Het zegt iets over de wel héél prompte justitie van toen: voor dat schadegeval van 3 augustus 1916 werd al op 13 september 1916 een dagvaarding betekend voor de zitting van zaterdag 16 september om halftwaalf. Vrederechter de Busschère van het eerste kanton Brugge veegde de eis al bij vonnis van 19 september 1916 meteen van tafel “attendu qu’il est de doctrine et de jurisprudence constante que ‘l’article 1384 du Code Civil ne règle que les intérêts privés, et ne peut donc jamais être invoqué contre les pouvoirs publics, agissant dans un intérêt public” (het handgeschreven vonnis van de vrederechter leest u hier ).
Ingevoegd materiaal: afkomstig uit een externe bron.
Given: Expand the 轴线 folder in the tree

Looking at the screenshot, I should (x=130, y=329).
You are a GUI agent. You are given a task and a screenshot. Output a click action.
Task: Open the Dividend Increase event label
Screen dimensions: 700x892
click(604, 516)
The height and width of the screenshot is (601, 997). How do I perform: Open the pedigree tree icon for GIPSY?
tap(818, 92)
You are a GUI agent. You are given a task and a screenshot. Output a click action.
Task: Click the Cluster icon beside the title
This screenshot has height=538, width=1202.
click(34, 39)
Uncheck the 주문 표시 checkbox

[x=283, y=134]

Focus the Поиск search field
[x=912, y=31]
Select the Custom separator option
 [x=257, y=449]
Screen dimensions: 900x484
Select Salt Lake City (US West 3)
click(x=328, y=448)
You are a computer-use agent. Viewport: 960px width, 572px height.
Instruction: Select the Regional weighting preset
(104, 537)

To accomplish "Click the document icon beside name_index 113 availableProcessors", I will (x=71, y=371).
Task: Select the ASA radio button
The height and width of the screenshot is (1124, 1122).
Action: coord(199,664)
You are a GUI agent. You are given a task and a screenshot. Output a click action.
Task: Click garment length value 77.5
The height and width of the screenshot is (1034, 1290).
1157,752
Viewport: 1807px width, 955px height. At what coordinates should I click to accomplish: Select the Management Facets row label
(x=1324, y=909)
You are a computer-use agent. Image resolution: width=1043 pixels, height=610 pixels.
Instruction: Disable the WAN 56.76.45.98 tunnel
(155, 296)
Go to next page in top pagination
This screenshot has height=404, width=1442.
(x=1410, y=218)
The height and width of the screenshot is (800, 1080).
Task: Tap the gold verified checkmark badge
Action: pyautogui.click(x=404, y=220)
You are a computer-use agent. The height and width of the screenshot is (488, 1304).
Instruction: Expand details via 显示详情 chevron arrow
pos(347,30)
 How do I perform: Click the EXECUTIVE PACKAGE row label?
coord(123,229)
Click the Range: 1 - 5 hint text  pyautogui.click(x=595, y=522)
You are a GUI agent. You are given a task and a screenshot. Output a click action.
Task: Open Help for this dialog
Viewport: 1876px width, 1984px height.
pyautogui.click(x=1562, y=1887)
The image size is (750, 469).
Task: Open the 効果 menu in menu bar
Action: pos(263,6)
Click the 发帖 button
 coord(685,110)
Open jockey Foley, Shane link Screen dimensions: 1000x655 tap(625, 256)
Bij tussenvonnis van 25 juli 1917 van de rechtbank van eerste aanleg te Brugge, viel dat conservatieve principe zoals de boom waar het over ging. Op het einde van zeven handgeschreven bladzijden (zie hiernaast, uit mijn opzoekingen in het Rijksarchief Brugge) werd de NV Flandria toegelaten tot het bewijs door getuigen dat voorheen al bomen uit diezelfde rij omgevallen waren, dat zij vruchteloos bij de stad Brugge haar beklag had gemaakt over “un danger permanent pour l’exploitation horticole” en dat
“par un coup de vent normal dans notre région, deux arbres se sont abattus de nouveau, que l’un d’eux est tombé dans une série de lauriers (...) et y a causé des dégâts s’élevant à quatre cents francs” ‘ (het handgeschreven vonnis in hoger beroep leest u hier ).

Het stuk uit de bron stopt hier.